Las PMT y sus arbitrariedades


Me refiero especí­ficamente a las PMT de los municipios de Mixco y Guatemala, de las otras no tengo evidencias.

Milton Alfredo Torres Valenzuela

El tránsito se ha ordenado, especialmente en las horas pico; hay más control en cuanto a pilotos en estado de ebriedad, lugares de estacionamiento; conductores sin licencia o con la licencia vencida; pilotos irresponsables que hablan por sus celulares mientras conducen; ayuda en caso de accidentes o desperfectos mecánicos; colaboración en eventos sociales y polí­ticos que ameritan la especial conducción del tránsito, servicios de grúas y remolques en caso de averí­as en los automóviles, etc. Todo esto está muy bien, el control de las infracciones al reglamento de tránsito y sus respectivas multas, las cuales se incrementan cada cierto tiempo a saber por qué razones o bajo qué criterios. Lo cierto es que muchas cosas han mejorado en relación al tránsito en el área metropolitana, pero no todo anda bien. Por ejemplo, resulta totalmente arbitrario y por arbitrario inaceptable, que los conductores de buses urbanos tengan el privilegio de estacionarse donde se les de la gana y el tiempo que se les antoje para esperar pasaje o simplemente para platicar entre ellos o con sus brochas.
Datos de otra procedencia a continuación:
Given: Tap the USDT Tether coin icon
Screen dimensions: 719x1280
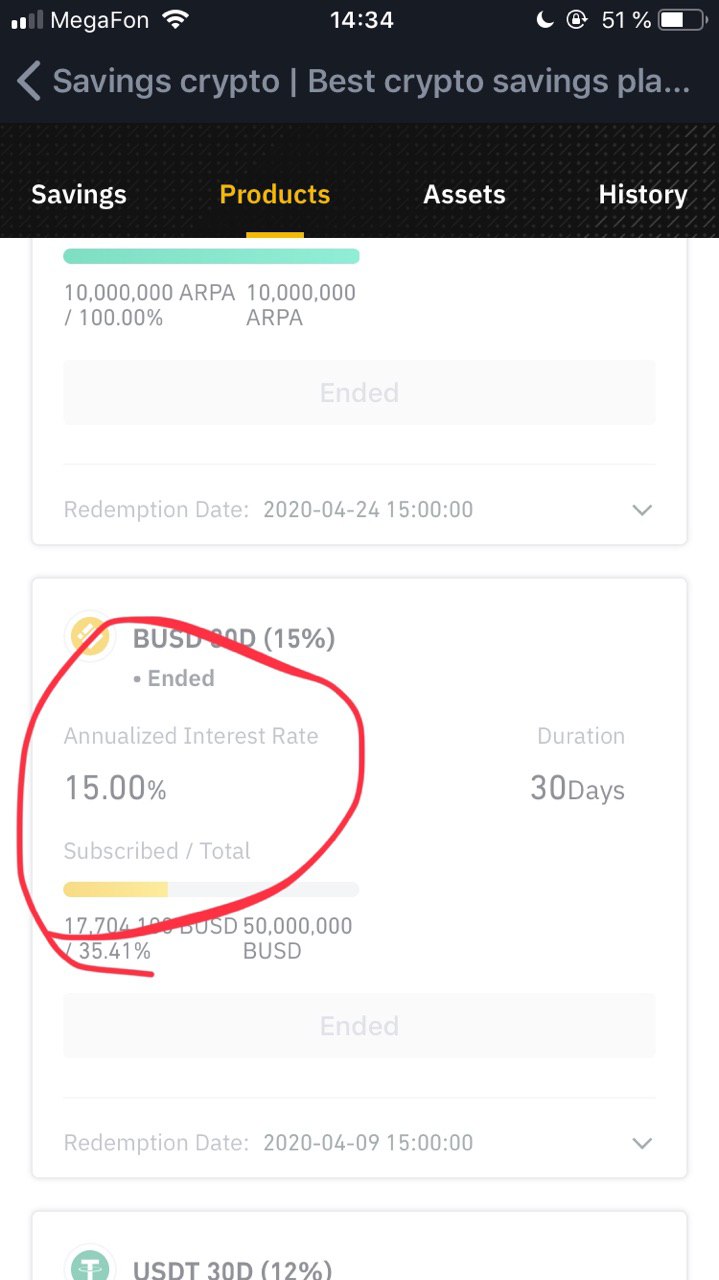Looking at the screenshot, I should click(x=90, y=1262).
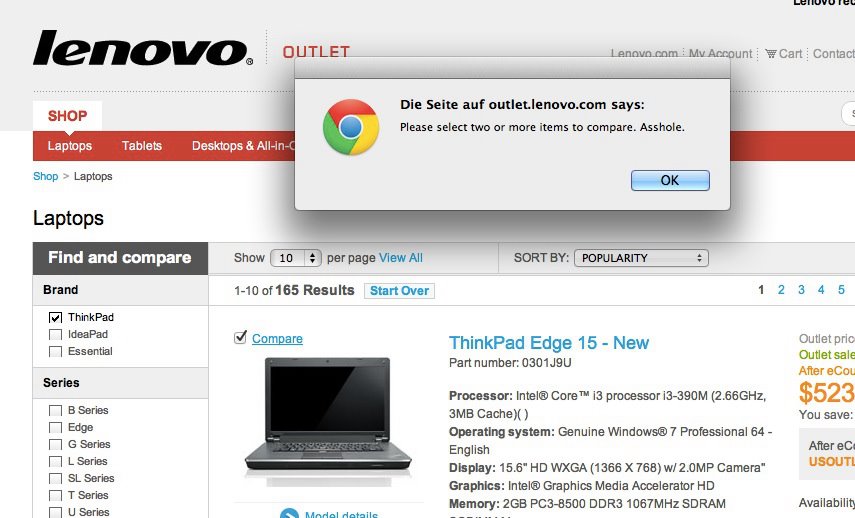Image resolution: width=855 pixels, height=518 pixels.
Task: Click the Model details arrow icon
Action: pyautogui.click(x=289, y=514)
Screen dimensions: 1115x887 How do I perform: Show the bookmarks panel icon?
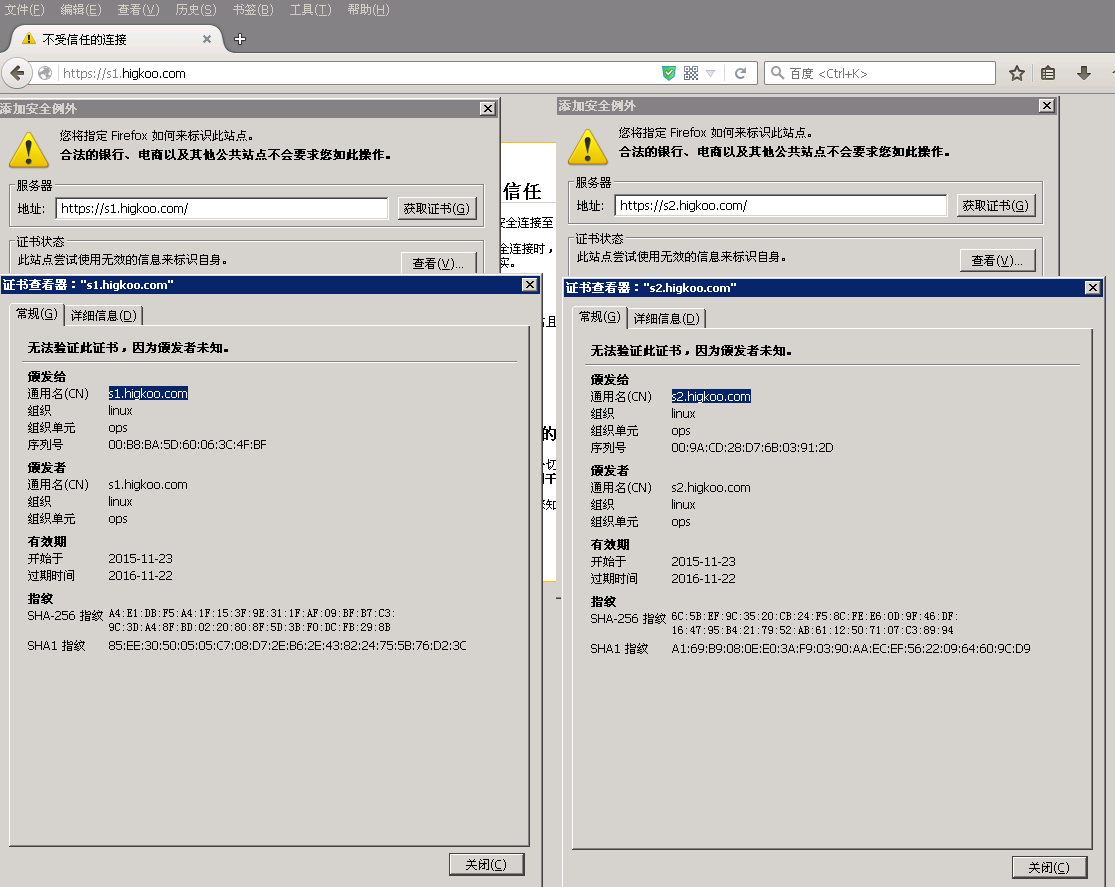(x=1047, y=72)
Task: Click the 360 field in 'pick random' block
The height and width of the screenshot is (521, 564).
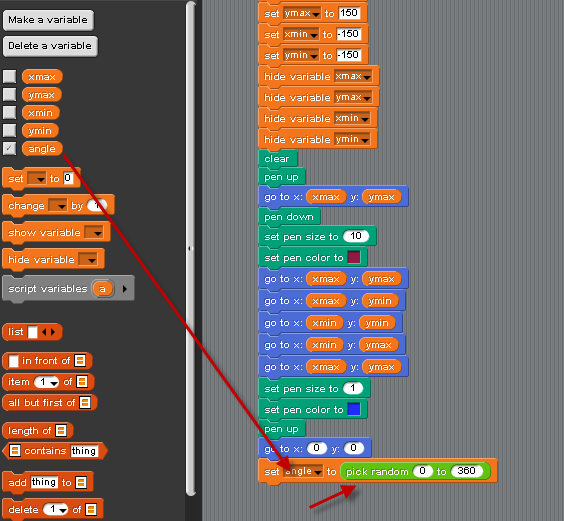Action: [x=467, y=471]
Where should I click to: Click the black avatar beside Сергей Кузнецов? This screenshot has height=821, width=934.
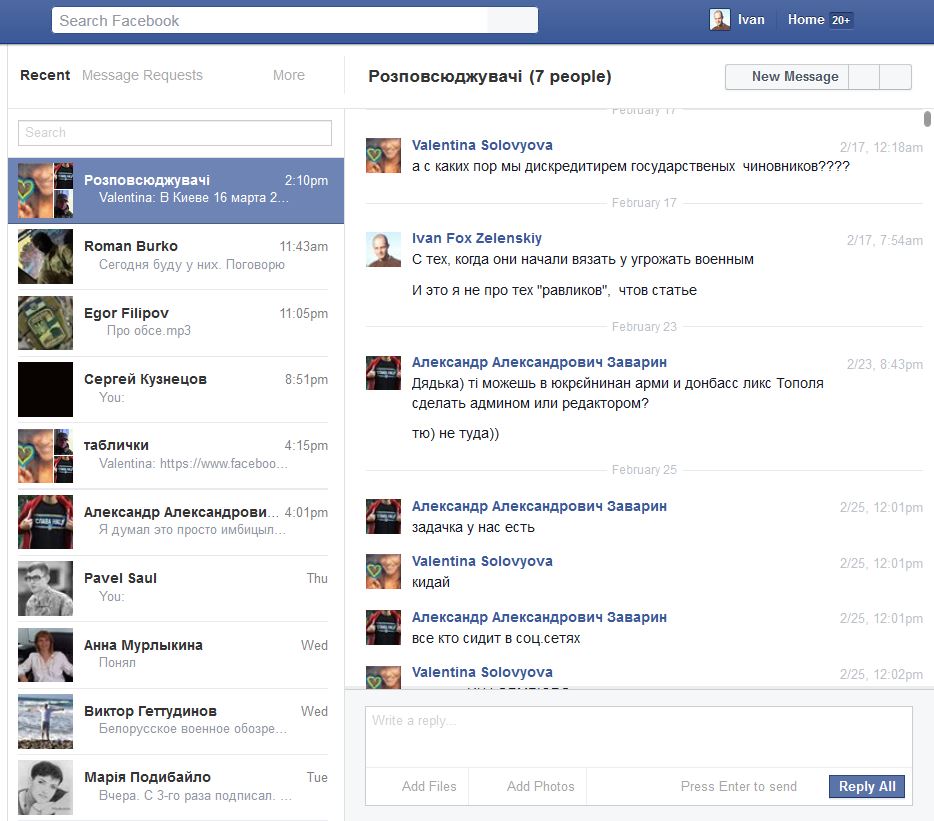[x=45, y=389]
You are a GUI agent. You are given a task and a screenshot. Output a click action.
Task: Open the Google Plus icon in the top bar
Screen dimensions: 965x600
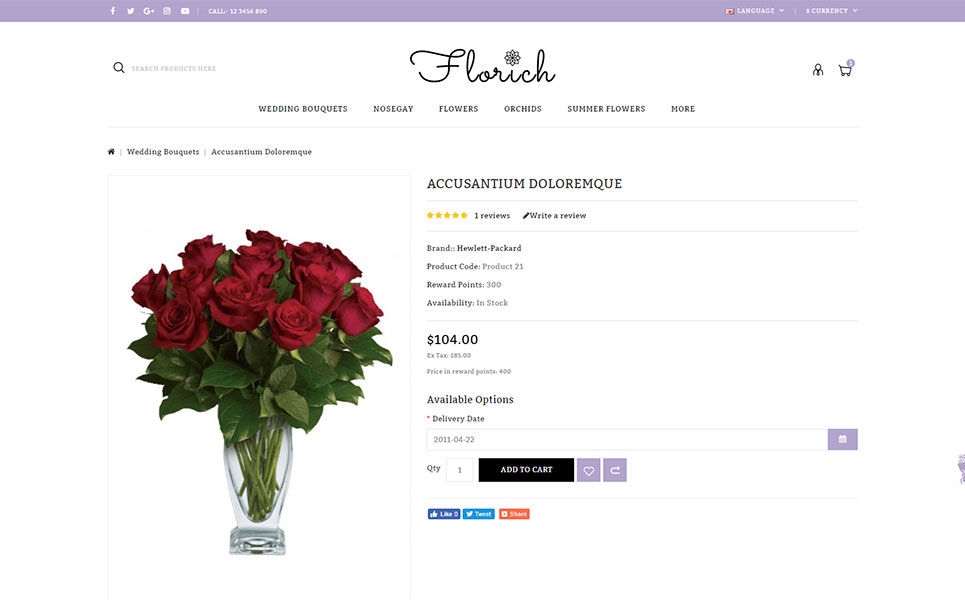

Yo he visto, por ejemplo, en la entrada a las Bodegas Mixco norte, camino a San Juan Sacatepéquez, carretera donde por cierto se ven los peores especí­menes de la especie chofer de bus de parrilla, pasar sobre los derechos de los demás ciudadanos, esperando durante largos minutos a los trabajadores de las fábricas aledañas, sin orillarse, teniendo todo el espacio necesario, y a veces, incluso, ocupando los dos carriles de dicha carretera, angosta y peligrosa de por sí­, sin que ninguna autoridad de tránsito ponga un alto a dicho abuso. Y éste es sólo un ejemplo. Así­ podrí­a citar más. Por las noches es común ver, también por la calzada San Juan, a la altura de EMPAGUA y por la Plaza Florida, camiones chatarreros que con toda tranquilidad se conducen con decenas de tubos sueltos que hacen las veces de baranda en sus carrocerí­as, con tales armatostes los accidentes están más que anunciados. Lo mismo ocurre con otros picops cuyas carrocerí­as han sido modificadas y son mucho más anchas de lo permitido. Y la PMT? bien gracias.

Lo anterior evidencia un alto grado de arbitrariedad lo que, a mediano y largo plazo, provoca falta de credibilidad en los organismos e instituciones y, a largo plazo, su deterioro y crisis.